Speedware offers time shifter for migrations
September 14, 2010
A software tool which helped 3000 sites during the last great migration -- the transition from 1999 to 2000 -- is being pressed into service for migration and legacy modernization projects, according to Speedware's Manager of Strategic Alliances Christine McDowell. Speedware is reselling Solution-Soft's Time Machine, a popular tool during Y2K work.
“The addition of Time Machine is a natural fit and a great value-add feature for our legacy modernization projects,” said McDowell. "Financial institutions, insurance and government are examples of industries where transactions occur that are event-based critical. Now Speedware customers can benefit from simplified and faster testing by using Time Machine."
The Solution-Soft utility was introduced in 1997, an era when adjusting the system time beyond Dec. 31, 1999 was a crucial test of application and system rewrites. It provides virtual clocks to facilitate app testing, what-if analysis and time zone adjustment.

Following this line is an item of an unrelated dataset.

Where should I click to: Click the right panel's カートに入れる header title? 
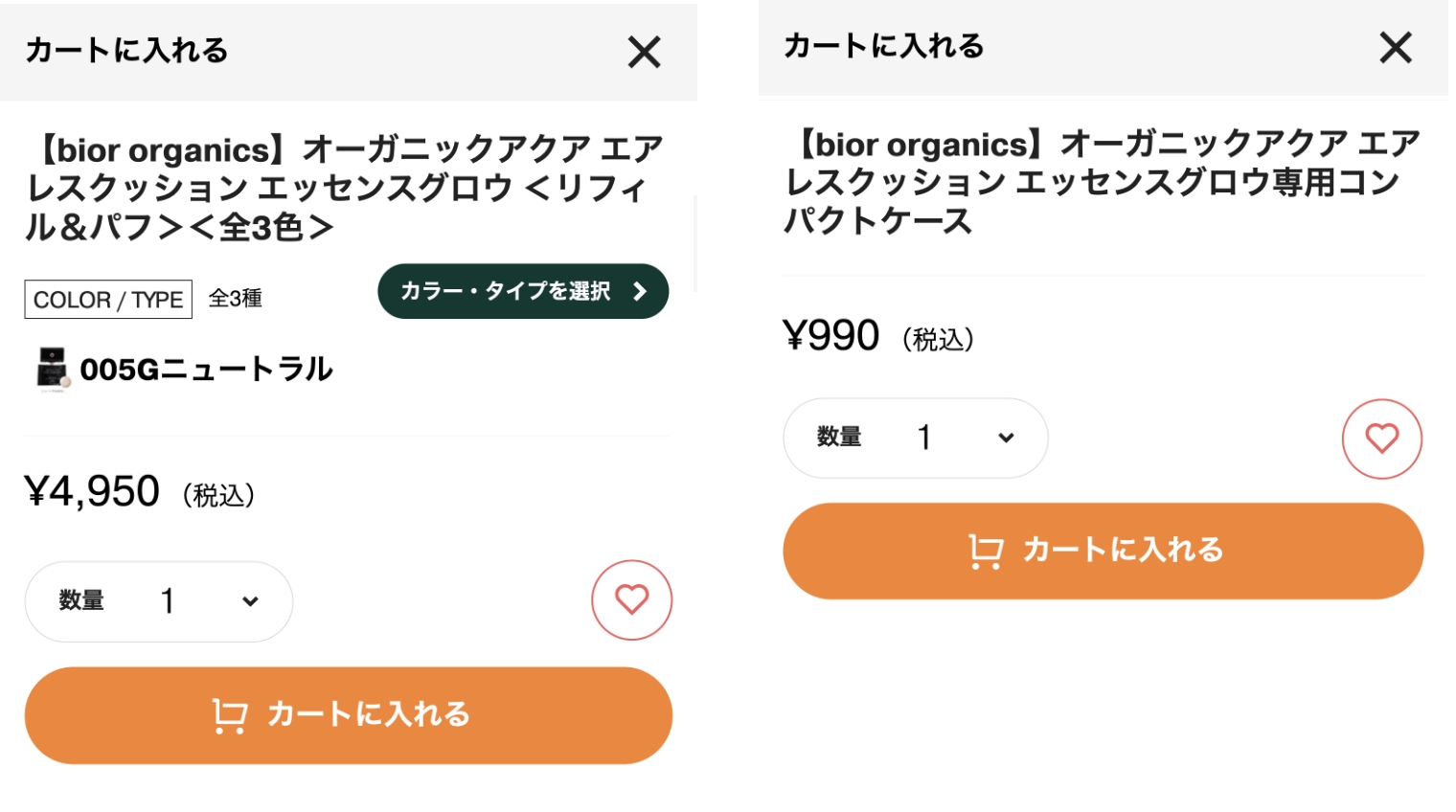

Speedware identifies its mission as modernization of legacy apps, as well as migration. It notes that "as legacy modernization projects involve an organization’s business-critical applications, testing becomes an integral phase of the project, ensuring that the applications run seamlessly after modernization. Transaction events triggered by system time are one of many basic elements used in testing application validity."
Using Time Machine "lowers risk when migrating applications by demonstrating the actual performance of the application at whatever date and time is chosen." The deal between Solution-Soft and Speedware gives the latter firm worldwide reseller rights.
The director of business development at Solution-Soft, which has been selling HP 3000 products since the early 1990s, sees a link between Speedware's mission and the time-shift tool. "There is a natural fit and synergy between Solution-Soft's product and Speedware's customer base," said Michael Morrison. "We are excited to be working with Speedware to introduce our software application to legacy modernization and migration customers."
During the heavy IT demands of Y2K, Time Machine was popular among the customers who didn't want to create their own test suites in such detail. Testing is usually the largest part of a development project the size of Y2K. Many consultants and migration companies will report that migration off the HP 3000 is a much larger project than Y2K was for most companies.
Time Machine returns a specified date or time whenever the application gets the system time without changing the system clock. Only the applications designated by the developer are affected by Time Machine. Each application can travel to a different point in time by specifying a different date. SolutionSoft's founder Paul Wang said in '97 his utility makes it possible to simultaneously test a month-end application for the date 7/3/2009 and a year-end application with the date 1/4/2010, while normal system processing is running using the current date.
In a NewsWire review by John Burke when Time Machine was introduced, we summed up by saying the tool was likely to outlast Y2K needs. "Although Time Machine was probably first conceived as a tool to help in Year 2000 projects," Burke wrote, "it can do much more. Its usefulness will outlast any current and future Year 2000 compliance projects."